Traditional GD: W_{t+1} = W_t - η * ∇L(W_t; x_t) ⊗ x_t Modified GD: W_{t+1} = W_t * (I - x_t*x_t^T) - η * ∇L(W_t; x_t) ⊗ x_t

This formulation uses L2 regression objective instead of dot-product similarity, resulting in better handling of data dependencies in token space.

public class ModifiedGradientDescentOptimizer<T>

Type Parameters

T

The numeric type

Inheritance
ModifiedGradientDescentOptimizer<T>
Inherited Members

Constructors

ModifiedGradientDescentOptimizer(T, IEngine?)

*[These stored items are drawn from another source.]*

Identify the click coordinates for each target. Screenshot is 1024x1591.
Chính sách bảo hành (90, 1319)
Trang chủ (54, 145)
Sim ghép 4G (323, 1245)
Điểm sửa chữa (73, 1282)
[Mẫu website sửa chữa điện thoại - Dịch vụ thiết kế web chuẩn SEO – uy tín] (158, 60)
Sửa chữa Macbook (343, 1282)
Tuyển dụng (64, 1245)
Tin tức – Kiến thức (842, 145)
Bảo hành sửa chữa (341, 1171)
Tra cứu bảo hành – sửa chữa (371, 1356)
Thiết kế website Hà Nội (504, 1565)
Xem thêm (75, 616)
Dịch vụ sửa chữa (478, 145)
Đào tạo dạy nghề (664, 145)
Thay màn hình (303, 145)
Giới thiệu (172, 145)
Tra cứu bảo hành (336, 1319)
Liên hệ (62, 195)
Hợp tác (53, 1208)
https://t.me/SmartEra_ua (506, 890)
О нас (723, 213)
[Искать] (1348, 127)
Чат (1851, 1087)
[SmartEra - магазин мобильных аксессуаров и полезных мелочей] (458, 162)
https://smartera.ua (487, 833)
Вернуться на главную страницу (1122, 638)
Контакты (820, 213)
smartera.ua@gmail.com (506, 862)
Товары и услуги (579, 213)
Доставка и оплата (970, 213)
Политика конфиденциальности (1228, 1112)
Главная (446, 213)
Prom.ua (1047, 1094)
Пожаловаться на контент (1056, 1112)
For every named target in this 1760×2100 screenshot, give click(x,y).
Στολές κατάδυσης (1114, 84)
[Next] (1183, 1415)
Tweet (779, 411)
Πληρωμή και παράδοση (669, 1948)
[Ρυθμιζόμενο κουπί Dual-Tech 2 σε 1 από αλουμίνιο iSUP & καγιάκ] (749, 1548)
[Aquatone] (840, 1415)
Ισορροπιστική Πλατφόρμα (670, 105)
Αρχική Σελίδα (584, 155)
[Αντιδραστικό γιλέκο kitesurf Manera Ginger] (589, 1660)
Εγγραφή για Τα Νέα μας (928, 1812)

Creates a modified gradient descent optimizer.

public ModifiedGradientDescentOptimizer(T learningRate, IEngine? engine = null)

Parameters

learningRate T

Learning rate η

engine IEngine

The computation engine (CPU or GPU) for vectorized operations.

Properties

LearningRate

Gets the learning rate.

public T LearningRate { get; }

Property Value

T

Methods

UpdateMatrix(Matrix<T>, Vector<T>, Vector<T>)

Updates parameters using modified gradient descent (Equations 27-29).

min_W ||W*x_t - ∇_y L(W_t; x_t)||²

Results in: W_{t+1} = W_t * (I - x_t*x_t^T) - η * ∇_y L(W_t; x_t) ⊗ x_t

public Matrix<T> UpdateMatrix(Matrix<T> currentParameters, Vector<T> input, Vector<T> outputGradient)

Parameters

currentParameters Matrix<T>

Current parameter matrix W_t

input Vector<T>

Input vector x_t

outputGradient Vector<T>

Gradient ∇_y L(W_t; x_t)

Returns

Matrix<T>

Updated parameters W_{t+1}

UpdateVector(Vector<T>, Vector<T>, Vector<T>)

Updates a parameter vector using modified gradient descent.

For a vector parameter w, the matrix operation W * (I - x x^T) becomes: w_new = w * (I - x x^T) = w - x*(x^Tw) = w - xdot(w,x)

Full update: w_{t+1} = w_t - x_t*dot(w_t,x_t) - η * gradient

public Vector<T> UpdateVector(Vector<T> currentParameters, Vector<T> input, Vector<T> outputGradient)

Parameters

currentParameters Vector<T>

Current parameter vector w_t

input Vector<T>

Input vector x_t

outputGradient Vector<T>

Output gradient ∇_y L(w_t; x_t)

Returns

Vector<T>

Updated parameters w_{t+1}